SUPPLIED MATERIAL:
— Start —

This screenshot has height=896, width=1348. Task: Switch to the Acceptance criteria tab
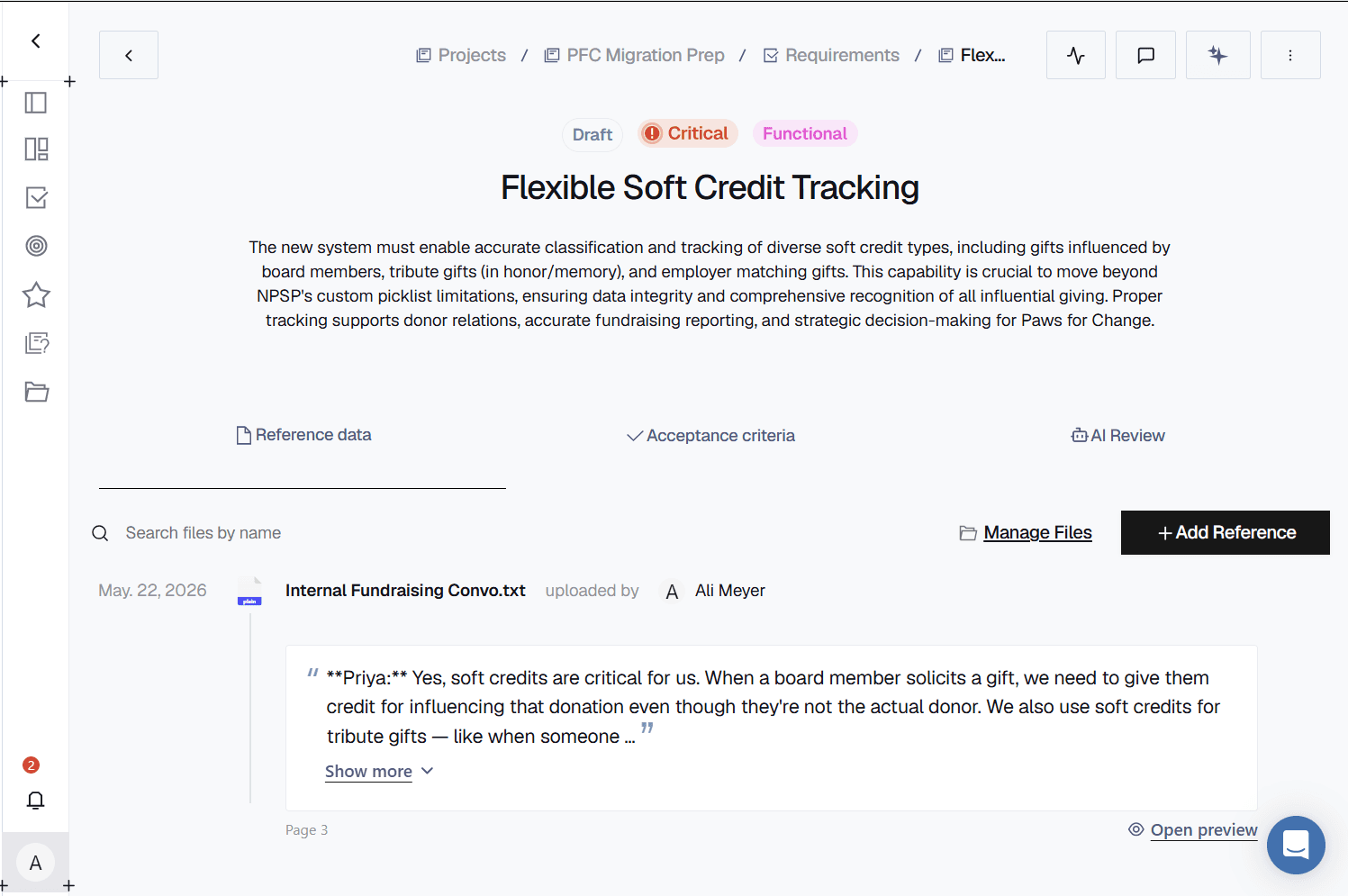[710, 436]
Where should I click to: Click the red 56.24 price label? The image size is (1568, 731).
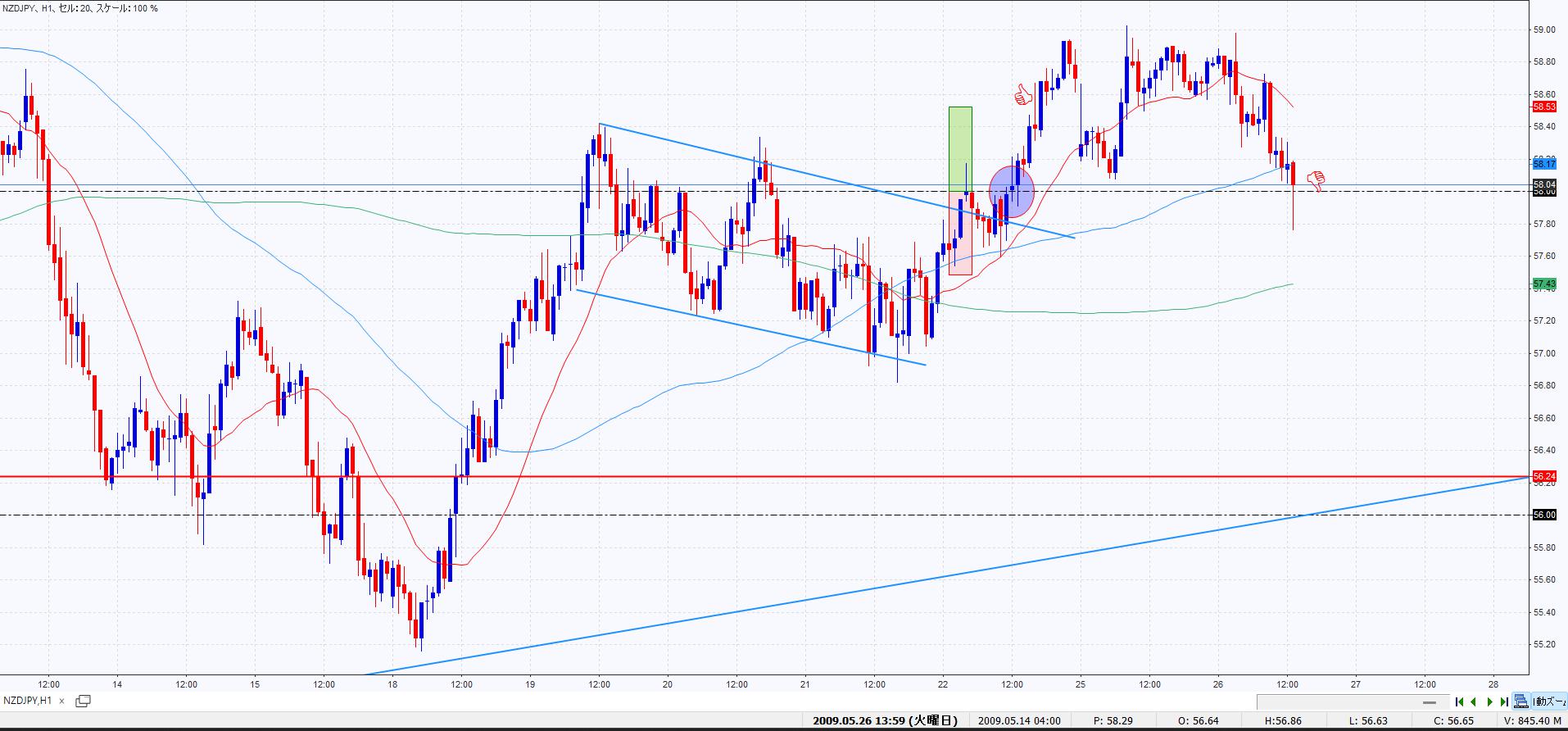tap(1543, 476)
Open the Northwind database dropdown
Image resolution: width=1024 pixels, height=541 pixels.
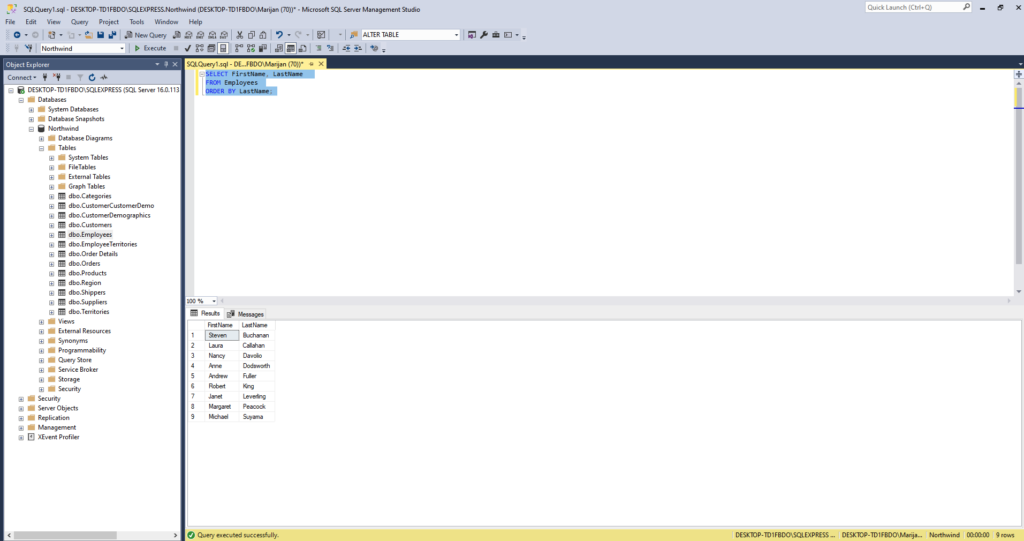[x=122, y=48]
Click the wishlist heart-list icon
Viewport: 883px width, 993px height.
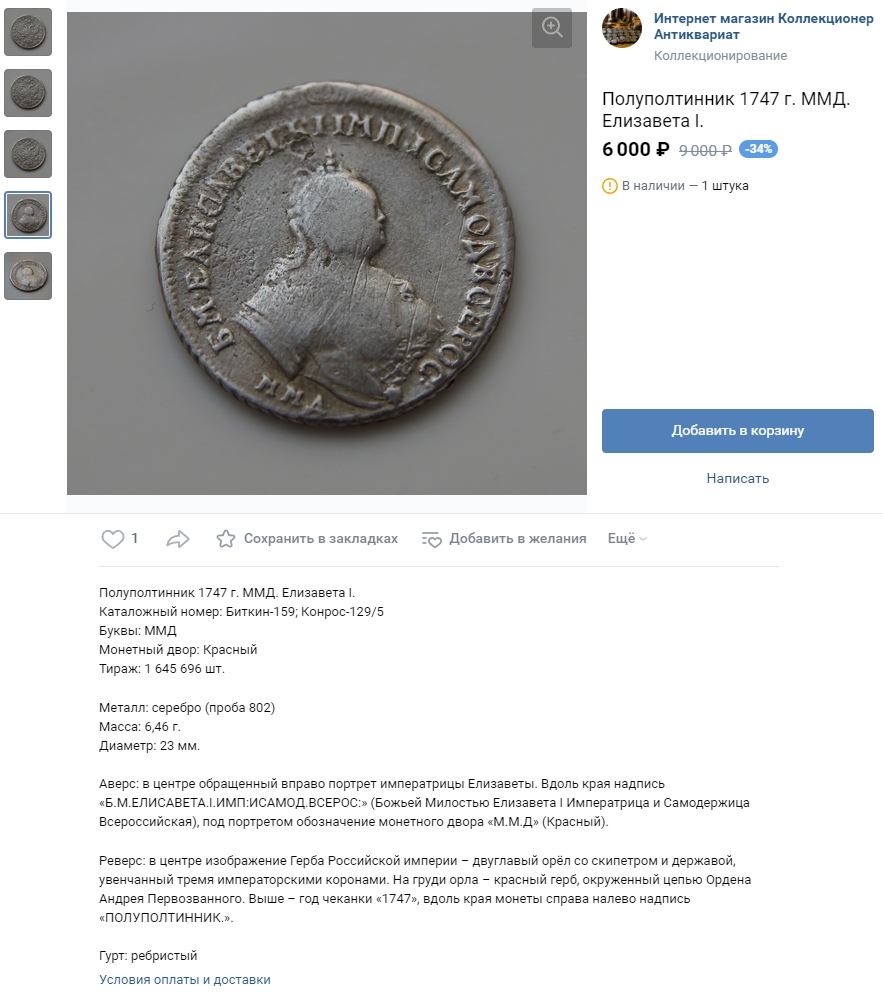pos(431,539)
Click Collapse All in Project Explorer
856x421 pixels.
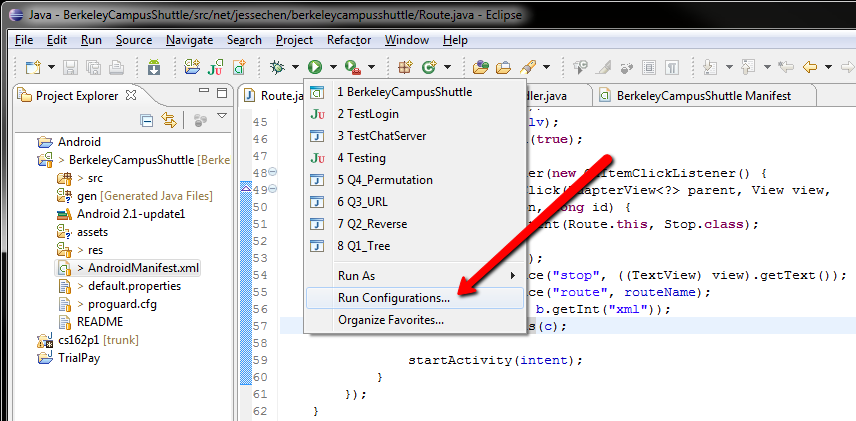pos(147,120)
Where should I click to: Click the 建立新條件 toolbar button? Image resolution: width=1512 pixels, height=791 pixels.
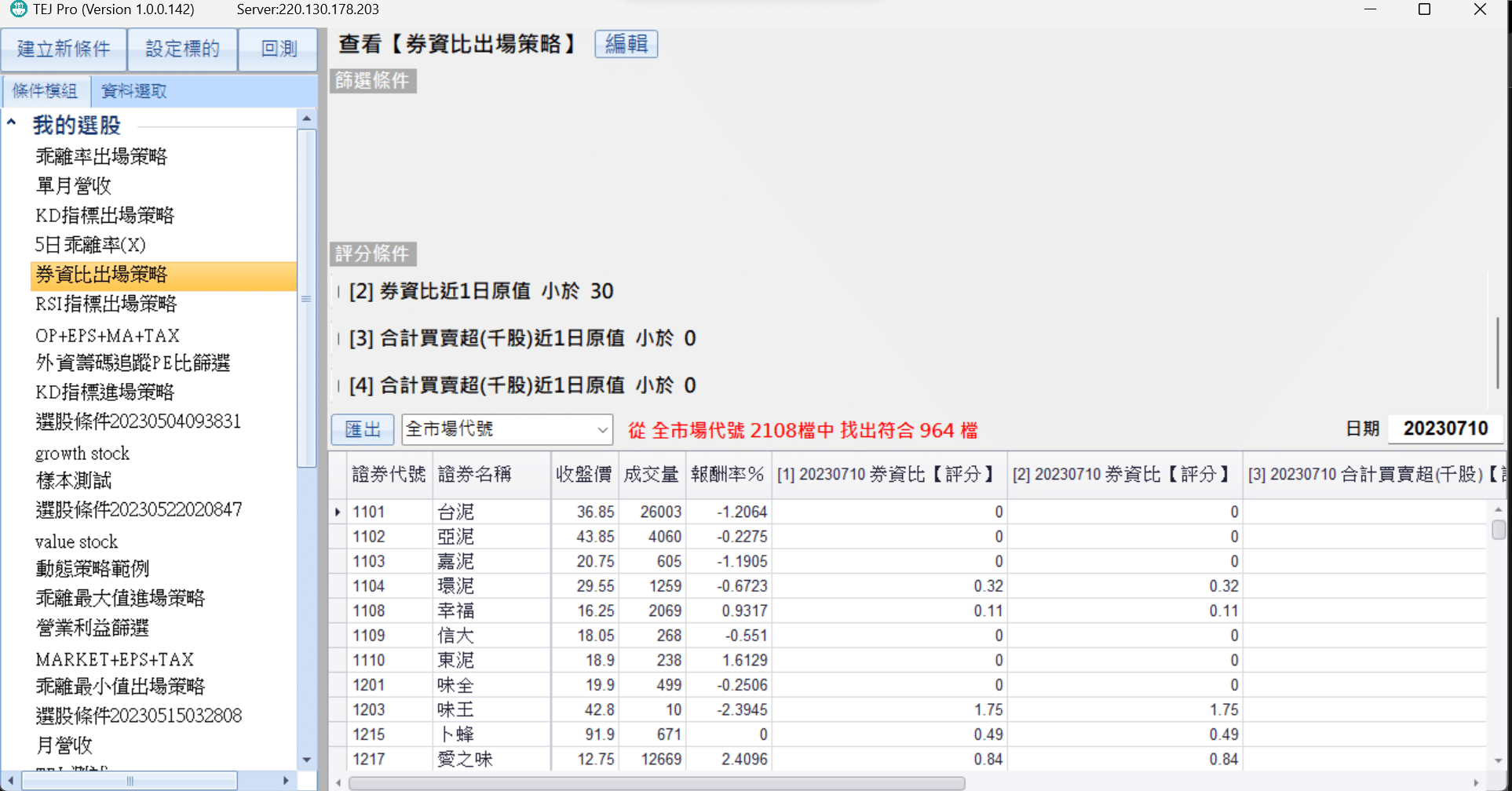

— End —

TASK DETAILS: Switch every "Image resolution" in the items above to "Screen resolution", and write the items out again with everything else unchanged and the pictures left out.

ANSWER TO THE PROBLEM:
This screenshot has height=896, width=1348. Task: Switch to the Acceptance criteria tab
[710, 436]
Where should I click to: Click the red 56.24 price label? The image size is (1568, 731).
tap(1543, 476)
Open the Northwind database dropdown
Screen resolution: width=1024 pixels, height=541 pixels.
[x=122, y=48]
Click the wishlist heart-list icon
Viewport: 883px width, 993px height.
pos(431,539)
Click Collapse All in Project Explorer
856x421 pixels.
pos(147,120)
Where should I click to: Click the 建立新條件 toolbar button? Screen resolution: width=1512 pixels, height=791 pixels.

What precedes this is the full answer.